Oban (and most job systems) implement timeouts by killing the worker process. The runner must be linked to the worker pid so the kill propagates — otherwise the runner keeps running long after the worker is gone, burning provider tokens for a result no one will ever read.

CouncilEx.run/3 (sync) and CouncilEx.start_link/3 (async) both satisfy this. CouncilEx.start/3 does not — it spawns unlinked, so worker death leaves the runner orphaned. Don't use start/3 from inside an Oban worker unless you handle cleanup yourself.

Canonical Oban worker

defmodule MyApp.Workers.CouncilJob do
  use Oban.Worker,
    queue: :councils,
    # Timeout = max wall-clock for the run. Leave a buffer over your
    # member_timeout_ms × max_attempts × round_count.
    timeout: :timer.minutes(10),
    # Don't auto-retry by default; councils are expensive. Let Oban
    # surface the error and decide manually whether to re-enqueue.
    max_attempts: 1

  @impl Oban.Worker
  def perform(%Oban.Job{args: %{"council_id" => cid, "input" => input} = args}) do
    council = MyApp.Councils.lookup!(cid)

    # Validate before spawning. `start/3` would also gate on this,
    # but doing it here lets us return a clean Oban discard for
    # config bugs that should never be retried.
    case CouncilEx.validate(council) do
      :ok -> :continue
      {:error, errs} -> {:cancel, {:invalid_council, errs}}
    end
    |> case do
      :continue -> do_run(council, input, args)
      cancel -> cancel
    end
  end

  defp do_run(council, input, args) do
    # runner. Without this, killing the job leaves the runner alive.
    case CouncilEx.run(council, input,
           await_timeout: :timer.minutes(8),
           verbose: false
         ) do
      {:ok, %CouncilEx.Result{} = result} ->
        MyApp.Persistence.save_run(args, result)
        {:ok, result.run_id}

      {:error, %CouncilEx.Result{errors: errors} = result} ->
        # Run started but rounds failed. Persist what we have so the UI
        # can show partial state.
        MyApp.Persistence.save_run(args, result)

        # Decide whether to retry based on the error kinds. See the
        # "When to retry" section below.
        if Enum.any?(errors, &CouncilEx.Error.retryable?/1) do
          {:error, "transient failure: #{inspect(errors)}"}
        else
          {:cancel, {:permanent, errors}}
        end

      {:error, {:invalid_council, errs}} ->
        # Should be caught by the pre-validate above, but belt-and-suspenders.
        {:cancel, {:invalid_council, errs}}

      {:error, :timeout} ->
        # Hit our await_timeout but the run might still be working.
        # `CouncilEx.run/3` calls `start_link/3` internally, so the
        # runner dies with us.
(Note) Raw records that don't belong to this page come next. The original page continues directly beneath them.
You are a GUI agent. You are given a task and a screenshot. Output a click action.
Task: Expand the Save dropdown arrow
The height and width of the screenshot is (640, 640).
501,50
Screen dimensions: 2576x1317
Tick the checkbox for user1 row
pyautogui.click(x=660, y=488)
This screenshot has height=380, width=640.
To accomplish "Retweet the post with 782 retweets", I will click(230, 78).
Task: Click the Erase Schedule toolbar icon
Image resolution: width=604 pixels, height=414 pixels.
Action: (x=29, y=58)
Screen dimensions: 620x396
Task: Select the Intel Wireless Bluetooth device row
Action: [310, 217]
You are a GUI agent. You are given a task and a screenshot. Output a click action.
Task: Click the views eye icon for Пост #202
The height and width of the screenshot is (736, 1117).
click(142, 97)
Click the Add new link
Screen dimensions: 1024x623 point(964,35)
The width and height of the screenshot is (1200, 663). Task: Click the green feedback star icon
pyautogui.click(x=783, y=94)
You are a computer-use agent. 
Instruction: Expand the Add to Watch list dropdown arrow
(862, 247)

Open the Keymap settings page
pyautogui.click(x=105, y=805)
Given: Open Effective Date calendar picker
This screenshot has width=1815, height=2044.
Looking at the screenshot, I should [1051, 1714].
If you want to keep it alive past worker
        # exit, switch to `CouncilEx.start/3` (unlinked) and call
        # `CouncilEx.terminate_run/1` here instead.
        {:error, :timeout}
    end
  end
end

When to retry

CouncilEx.Error.retryable?/1 already classifies errors:

KindRetryable?Source
:transientyesHTTP 5xx, 429, transport errors
:permanentnoAuth failures, 4xx (other than 429), config bugs
:validationnoOutput schema validation failures
:cancellednocancel/1 was called
:timeout (legacy)noM1-era; use :transient for new code

Runner-level retry already kicks in inside a single member call (per the :retry policy, default {2, 1000}). What Error.retryable?/1 tells you here is whether to re-enqueue the whole job. Typically you only want this on :transient.

Don't set Oban.Worker max_attempts: 5 and call it a day. That retries the entire council on any error, which is expensive and often non-deterministic. Decide per-error.

Cancelling an in-flight Oban job

Oban.cancel_job(job_id) sends a kill signal to the worker pid. Because CouncilEx.run/3 calls start_link/3 internally, the runner dies with the worker. No extra cleanup needed.

If you've persisted the run_id and want to cancel from elsewhere (e.g., a "Stop" button in your admin UI that cancels by run_id, not by Oban job id):

# Cooperative: waits for in-flight round to drain, finalizes :cancelled.
:ok = CouncilEx.cancel(run_id)

# Or non-cooperative: kill via supervisor.
:ok = CouncilEx.terminate_run(run_id)

Both work regardless of the Oban worker still being alive.

Tenant isolation

If you run councils for multiple tenants and want per-tenant bulk cancel / in-flight visibility, pair Oban with a per-tenant CouncilEx.Supervisor plus its own Registry:

defmodule MyApp.Tenants.RunSup do
  # One CouncilEx.Supervisor + one Registry per tenant, registered by name.
  def child_spec(tenant_id) do
    %{
      id: {__MODULE__, tenant_id},
      start: {Supervisor, :start_link,
              [[
                {Registry, keys: :unique, name: registry_for(tenant_id)},
                {CouncilEx.Supervisor, name: sup_for(tenant_id)}
              ], [strategy: :one_for_one]]},
      type: :supervisor
    }
  end

  def sup_for(tid),      do: :"MyApp.Tenants.RunSup.#{tid}"
  def registry_for(tid), do: :"MyApp.Tenants.RunReg.#{tid}"
end

defmodule MyApp.Workers.TenantCouncilJob do
  use Oban.Worker, queue: :councils, timeout: :timer.minutes(10), max_attempts: 1

  def perform(%Oban.Job{args: %{"tenant_id" => tid, "council_id" => cid, "input" => input}}) do
    council = MyApp.Councils.lookup!(cid)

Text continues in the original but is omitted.